-- Working data follows --

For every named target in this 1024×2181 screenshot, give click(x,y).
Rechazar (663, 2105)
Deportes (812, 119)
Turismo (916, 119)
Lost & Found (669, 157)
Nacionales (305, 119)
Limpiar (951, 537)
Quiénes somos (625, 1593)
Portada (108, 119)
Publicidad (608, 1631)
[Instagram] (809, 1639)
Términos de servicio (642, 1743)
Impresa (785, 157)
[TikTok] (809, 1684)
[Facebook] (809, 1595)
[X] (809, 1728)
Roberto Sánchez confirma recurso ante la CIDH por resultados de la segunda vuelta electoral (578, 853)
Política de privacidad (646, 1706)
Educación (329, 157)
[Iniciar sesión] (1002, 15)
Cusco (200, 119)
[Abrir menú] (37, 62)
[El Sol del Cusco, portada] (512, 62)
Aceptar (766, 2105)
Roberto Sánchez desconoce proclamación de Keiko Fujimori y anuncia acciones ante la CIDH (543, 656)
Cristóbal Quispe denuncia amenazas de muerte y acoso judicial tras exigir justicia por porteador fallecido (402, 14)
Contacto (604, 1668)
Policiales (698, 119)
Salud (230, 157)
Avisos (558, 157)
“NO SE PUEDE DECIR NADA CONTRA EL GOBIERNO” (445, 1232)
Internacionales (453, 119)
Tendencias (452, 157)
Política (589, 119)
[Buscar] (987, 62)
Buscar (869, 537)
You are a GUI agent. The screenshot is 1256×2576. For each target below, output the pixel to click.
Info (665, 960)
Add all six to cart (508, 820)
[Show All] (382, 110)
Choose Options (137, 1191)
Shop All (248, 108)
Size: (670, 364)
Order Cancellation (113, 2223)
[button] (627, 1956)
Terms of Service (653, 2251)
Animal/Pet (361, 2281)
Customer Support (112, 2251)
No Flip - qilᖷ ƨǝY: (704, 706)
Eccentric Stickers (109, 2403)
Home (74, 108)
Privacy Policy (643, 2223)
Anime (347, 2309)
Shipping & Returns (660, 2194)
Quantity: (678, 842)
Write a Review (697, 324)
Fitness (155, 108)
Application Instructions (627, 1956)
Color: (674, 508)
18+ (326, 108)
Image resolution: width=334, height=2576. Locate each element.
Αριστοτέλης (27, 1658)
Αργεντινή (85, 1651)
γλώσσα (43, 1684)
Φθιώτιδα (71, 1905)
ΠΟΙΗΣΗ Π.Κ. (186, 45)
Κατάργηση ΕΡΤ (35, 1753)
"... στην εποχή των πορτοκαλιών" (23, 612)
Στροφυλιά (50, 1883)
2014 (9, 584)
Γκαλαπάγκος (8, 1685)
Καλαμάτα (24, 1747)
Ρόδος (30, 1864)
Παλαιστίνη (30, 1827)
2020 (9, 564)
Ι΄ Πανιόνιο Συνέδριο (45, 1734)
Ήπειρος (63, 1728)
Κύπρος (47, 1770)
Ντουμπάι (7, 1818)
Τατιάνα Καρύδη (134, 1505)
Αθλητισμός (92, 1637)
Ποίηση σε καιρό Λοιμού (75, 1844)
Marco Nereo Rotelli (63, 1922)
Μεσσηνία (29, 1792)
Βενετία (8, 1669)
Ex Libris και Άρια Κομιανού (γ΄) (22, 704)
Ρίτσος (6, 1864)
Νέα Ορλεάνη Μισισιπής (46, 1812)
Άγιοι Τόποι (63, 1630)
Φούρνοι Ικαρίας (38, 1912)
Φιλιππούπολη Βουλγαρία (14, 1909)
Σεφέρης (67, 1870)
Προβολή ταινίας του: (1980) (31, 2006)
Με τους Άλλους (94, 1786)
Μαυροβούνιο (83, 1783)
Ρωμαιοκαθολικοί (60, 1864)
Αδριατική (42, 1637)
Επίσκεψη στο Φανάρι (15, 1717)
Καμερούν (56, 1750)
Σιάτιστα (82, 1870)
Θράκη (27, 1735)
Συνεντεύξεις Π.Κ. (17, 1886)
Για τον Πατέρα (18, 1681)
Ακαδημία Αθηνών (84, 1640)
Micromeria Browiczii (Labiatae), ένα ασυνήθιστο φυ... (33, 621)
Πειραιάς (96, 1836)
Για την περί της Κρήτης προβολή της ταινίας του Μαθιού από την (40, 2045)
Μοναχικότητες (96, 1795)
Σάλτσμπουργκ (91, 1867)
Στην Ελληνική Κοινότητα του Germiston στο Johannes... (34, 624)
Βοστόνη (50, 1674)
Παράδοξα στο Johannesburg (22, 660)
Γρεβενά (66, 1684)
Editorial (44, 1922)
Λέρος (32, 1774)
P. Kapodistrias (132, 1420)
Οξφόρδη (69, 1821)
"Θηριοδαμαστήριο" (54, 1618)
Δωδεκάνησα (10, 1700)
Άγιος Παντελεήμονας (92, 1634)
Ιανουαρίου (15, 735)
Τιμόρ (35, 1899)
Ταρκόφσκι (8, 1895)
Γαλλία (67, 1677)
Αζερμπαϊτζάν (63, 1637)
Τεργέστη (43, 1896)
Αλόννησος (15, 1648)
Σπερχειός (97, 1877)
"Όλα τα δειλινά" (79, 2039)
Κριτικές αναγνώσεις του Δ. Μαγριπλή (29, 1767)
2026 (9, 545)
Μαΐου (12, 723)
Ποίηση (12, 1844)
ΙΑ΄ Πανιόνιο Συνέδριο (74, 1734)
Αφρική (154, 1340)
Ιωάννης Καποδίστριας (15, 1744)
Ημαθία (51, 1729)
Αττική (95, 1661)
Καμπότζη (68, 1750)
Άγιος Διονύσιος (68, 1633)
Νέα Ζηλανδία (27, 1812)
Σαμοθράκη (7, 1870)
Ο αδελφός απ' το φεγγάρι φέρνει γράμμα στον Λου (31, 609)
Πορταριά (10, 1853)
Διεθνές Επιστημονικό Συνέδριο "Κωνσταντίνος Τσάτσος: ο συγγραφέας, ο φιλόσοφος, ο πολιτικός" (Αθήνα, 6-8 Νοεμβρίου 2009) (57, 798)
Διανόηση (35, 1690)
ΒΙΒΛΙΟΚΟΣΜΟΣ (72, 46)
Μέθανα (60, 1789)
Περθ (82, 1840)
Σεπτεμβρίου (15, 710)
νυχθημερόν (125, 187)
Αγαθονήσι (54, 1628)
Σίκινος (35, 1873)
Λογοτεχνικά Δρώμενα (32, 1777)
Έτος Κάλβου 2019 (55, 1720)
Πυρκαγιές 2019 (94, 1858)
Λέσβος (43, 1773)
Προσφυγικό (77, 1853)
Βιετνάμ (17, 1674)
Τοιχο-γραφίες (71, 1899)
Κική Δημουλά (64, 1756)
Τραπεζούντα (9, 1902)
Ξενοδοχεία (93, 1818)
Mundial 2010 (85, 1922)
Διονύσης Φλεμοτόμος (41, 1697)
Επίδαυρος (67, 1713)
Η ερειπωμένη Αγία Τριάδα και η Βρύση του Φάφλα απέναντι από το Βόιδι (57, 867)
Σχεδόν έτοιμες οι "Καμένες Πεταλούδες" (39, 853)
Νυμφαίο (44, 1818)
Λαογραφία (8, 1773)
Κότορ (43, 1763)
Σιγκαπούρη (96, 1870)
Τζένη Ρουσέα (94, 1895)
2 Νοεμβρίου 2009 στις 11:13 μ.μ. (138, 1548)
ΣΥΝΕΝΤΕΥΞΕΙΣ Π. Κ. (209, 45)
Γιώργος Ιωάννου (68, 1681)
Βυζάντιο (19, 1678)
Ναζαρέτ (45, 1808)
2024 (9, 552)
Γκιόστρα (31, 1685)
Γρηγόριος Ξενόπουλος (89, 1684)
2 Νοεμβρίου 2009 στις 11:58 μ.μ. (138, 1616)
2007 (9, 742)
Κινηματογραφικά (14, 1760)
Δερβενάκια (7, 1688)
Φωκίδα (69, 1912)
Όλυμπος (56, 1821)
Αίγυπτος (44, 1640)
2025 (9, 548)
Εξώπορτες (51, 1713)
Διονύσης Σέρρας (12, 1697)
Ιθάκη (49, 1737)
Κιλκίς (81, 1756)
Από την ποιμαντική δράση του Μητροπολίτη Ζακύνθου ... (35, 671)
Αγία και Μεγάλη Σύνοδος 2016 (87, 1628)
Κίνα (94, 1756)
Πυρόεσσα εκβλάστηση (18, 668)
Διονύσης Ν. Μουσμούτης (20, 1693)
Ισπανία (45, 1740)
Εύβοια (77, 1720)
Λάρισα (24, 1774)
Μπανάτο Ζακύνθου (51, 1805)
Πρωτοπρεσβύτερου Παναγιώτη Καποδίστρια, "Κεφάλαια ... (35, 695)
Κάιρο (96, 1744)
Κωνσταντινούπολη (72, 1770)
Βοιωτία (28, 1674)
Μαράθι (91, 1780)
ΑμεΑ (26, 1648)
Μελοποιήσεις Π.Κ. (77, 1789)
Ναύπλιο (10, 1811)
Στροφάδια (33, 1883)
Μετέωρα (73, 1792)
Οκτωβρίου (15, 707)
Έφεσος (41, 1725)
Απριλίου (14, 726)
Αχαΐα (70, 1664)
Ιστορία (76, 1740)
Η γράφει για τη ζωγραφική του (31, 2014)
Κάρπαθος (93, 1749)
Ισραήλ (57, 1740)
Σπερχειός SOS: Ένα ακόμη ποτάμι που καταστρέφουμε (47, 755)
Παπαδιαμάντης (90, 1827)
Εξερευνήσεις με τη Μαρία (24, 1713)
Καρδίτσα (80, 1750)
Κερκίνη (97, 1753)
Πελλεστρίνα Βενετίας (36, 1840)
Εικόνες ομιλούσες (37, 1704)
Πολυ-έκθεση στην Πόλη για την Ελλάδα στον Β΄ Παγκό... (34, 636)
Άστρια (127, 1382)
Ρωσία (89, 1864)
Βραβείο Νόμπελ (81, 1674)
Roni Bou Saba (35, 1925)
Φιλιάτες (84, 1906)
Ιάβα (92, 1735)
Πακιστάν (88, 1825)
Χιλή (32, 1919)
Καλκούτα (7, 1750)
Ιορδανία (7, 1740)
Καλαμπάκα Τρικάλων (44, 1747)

-- Working data concluded --

◆ **What needs to be done**: Only one stretch of the data above is needed. Restate it word for word, from the line containing "Διονύσης Φλεμοτόμος (41, 1697)" through the line containing "Σιγκαπούρη (96, 1870)", both ends included.

◆ **Solution to the problem**:
Διονύσης Φλεμοτόμος (41, 1697)
Επίδαυρος (67, 1713)
Η ερειπωμένη Αγία Τριάδα και η Βρύση του Φάφλα απέναντι από το Βόιδι (57, 867)
Σχεδόν έτοιμες οι "Καμένες Πεταλούδες" (39, 853)
Νυμφαίο (44, 1818)
Λαογραφία (8, 1773)
Κότορ (43, 1763)
Σιγκαπούρη (96, 1870)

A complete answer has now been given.